Ditto for American policy in Ukraine. On Fox, I watched the since-deposed Tucker Carlson claim that Ukraine is “not a democracy,” but is instead “a client state of the Biden administration.” He also charged that lawmakers like Sen. Richard Blumenthal (D., Conn.) wanted to arm Ukraine because they received donations from military contractors like Raytheon.

That’s a near-perfect echo of Russian state-run media, which has highlighted Carlson’s falsehoods in its propaganda. (After Fox fired Carlson, in fact, a Russian TV network offered him a job.)

But what Carlson says sounds awfully familiar to a child of the 1960s like me: America has surely propped up dictators in the past and awarded too much power to the military-industrial complex, a term coined by a Republican president — and former Army general (Dwight D. Eisenhower) — as he departed office in 1961.

So, as they say, everything that’s old is new again. But now, the mistrust of government surveillance is coming from the right, not the left.
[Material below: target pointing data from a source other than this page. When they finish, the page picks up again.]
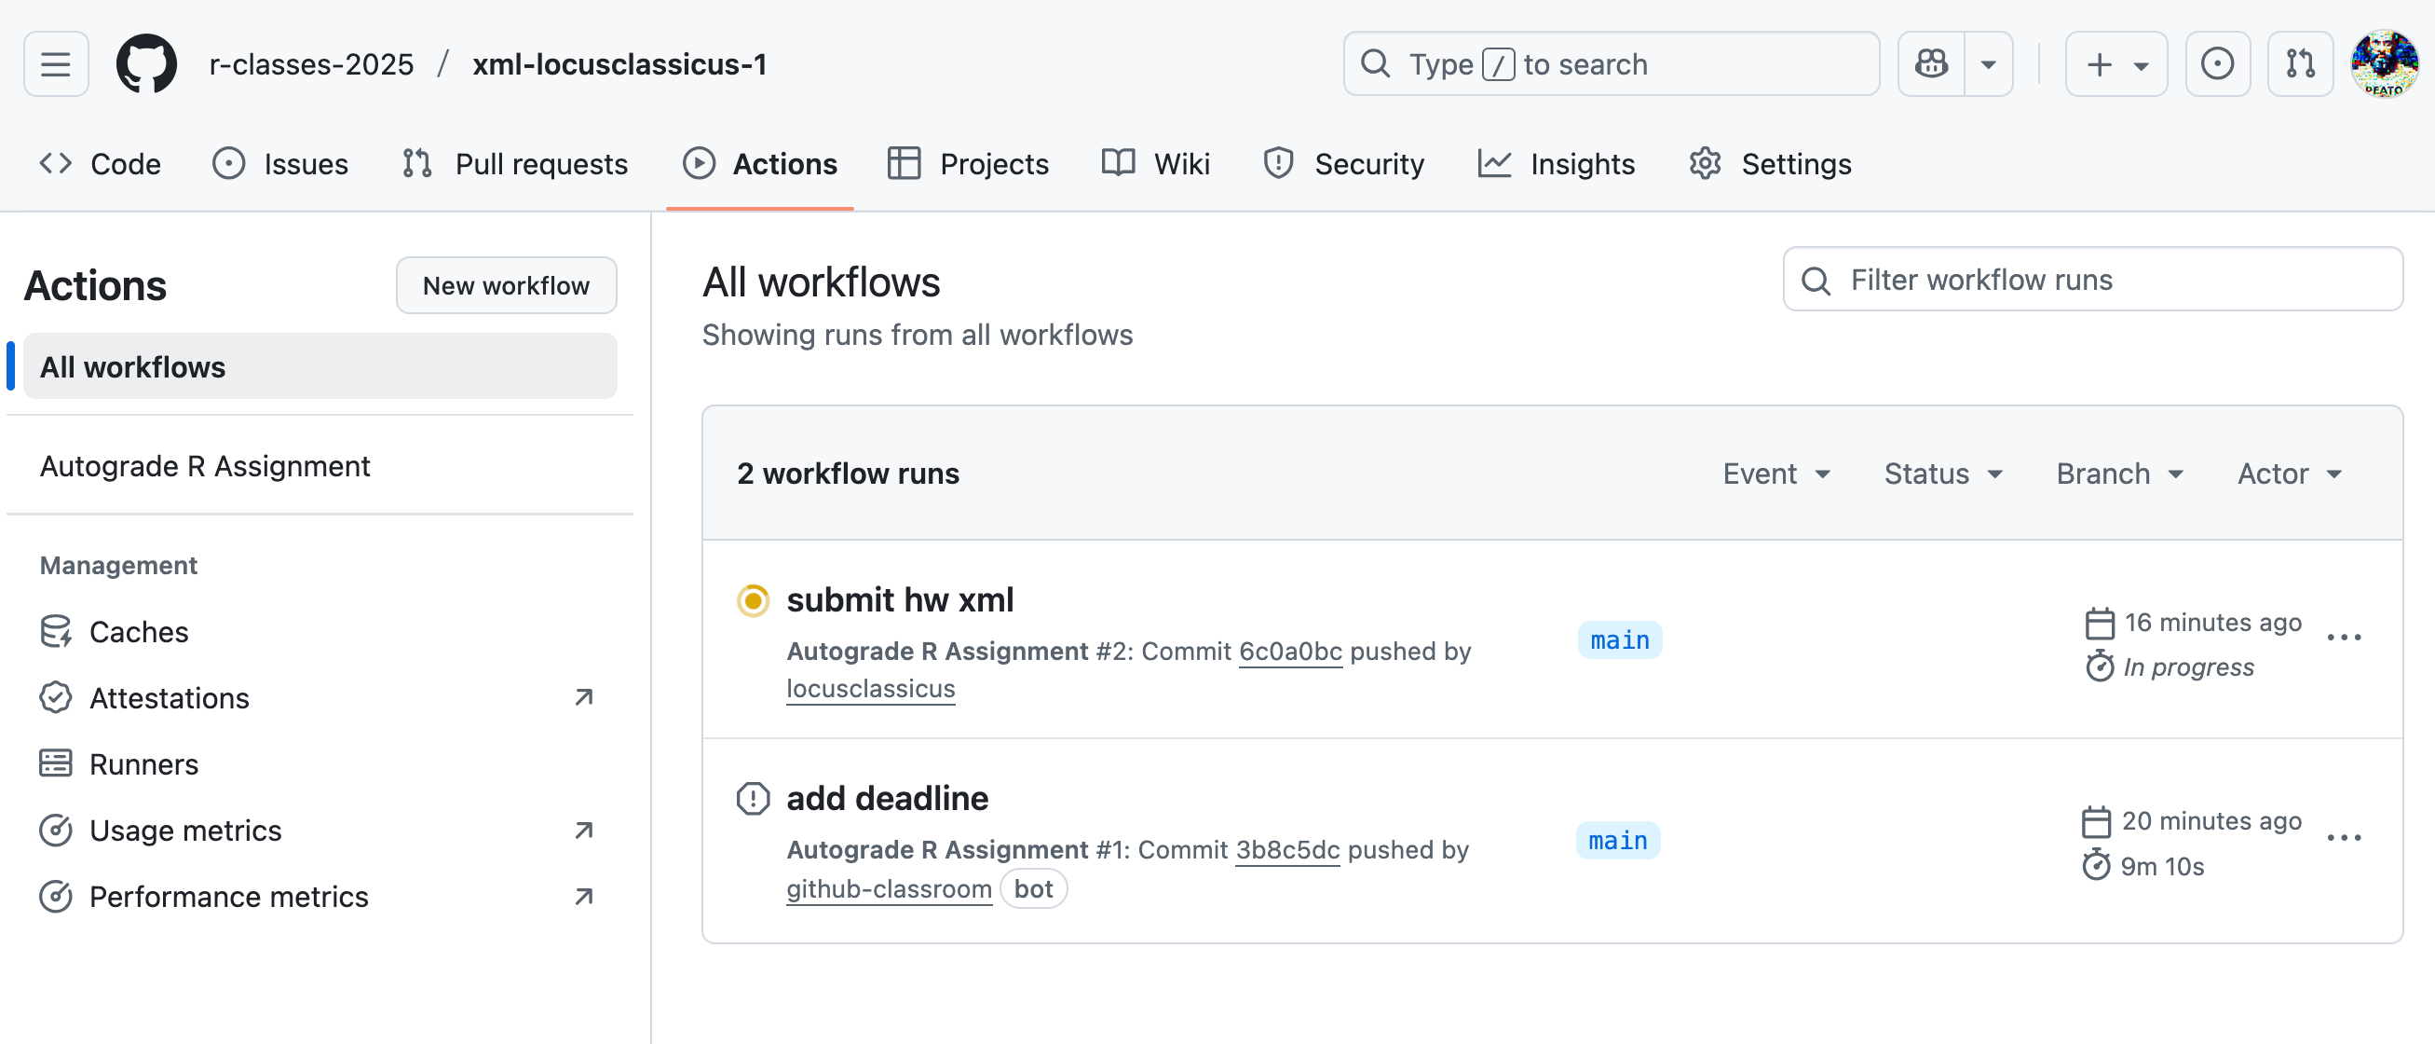
Task: Open the pull requests icon in header
Action: click(x=2300, y=64)
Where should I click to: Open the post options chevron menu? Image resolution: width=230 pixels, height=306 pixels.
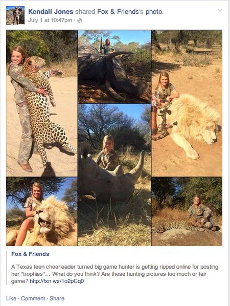coord(220,10)
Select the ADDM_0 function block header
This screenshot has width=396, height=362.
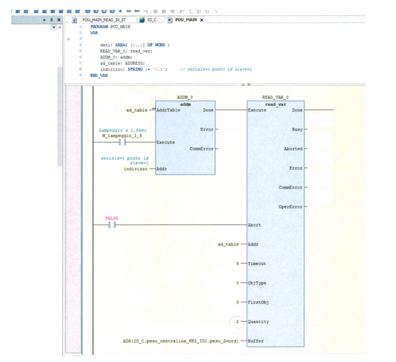coord(185,97)
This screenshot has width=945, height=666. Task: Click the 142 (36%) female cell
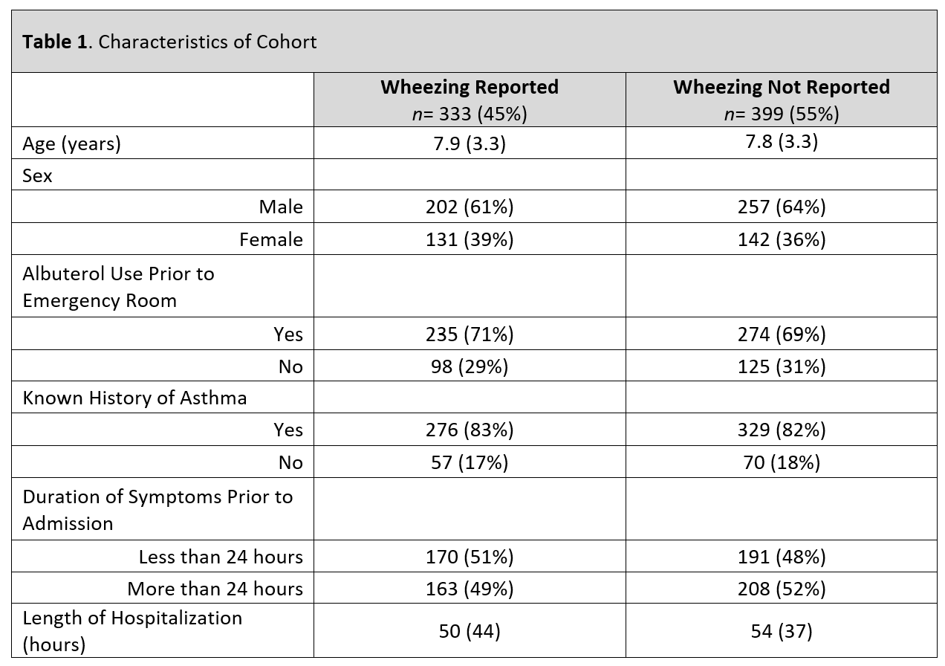pos(782,239)
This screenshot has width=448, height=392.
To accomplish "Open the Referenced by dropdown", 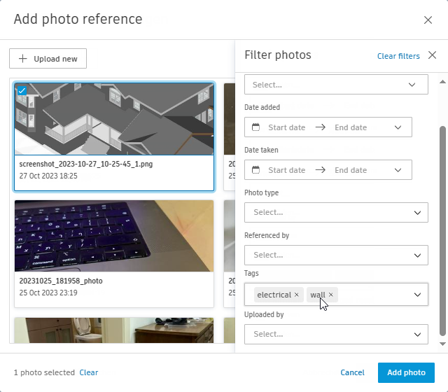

We need to be watchful about American aid to Ukraine, to ensure we don’t repeat the worst chapters of our history. For me, that means watching Fox News. Sometimes, Fox simply lies. But it can also keep us honest — and, I hope, humble — by reminding us how much former hippies like me once had in common with it.

Jonathan Zimmerman teaches education and history at the University of Pennsylvania. He is the author of “Whose America?: Culture Wars in the Public Schools,” which was released last year in a revised 20th-century edition by University of Chicago Press.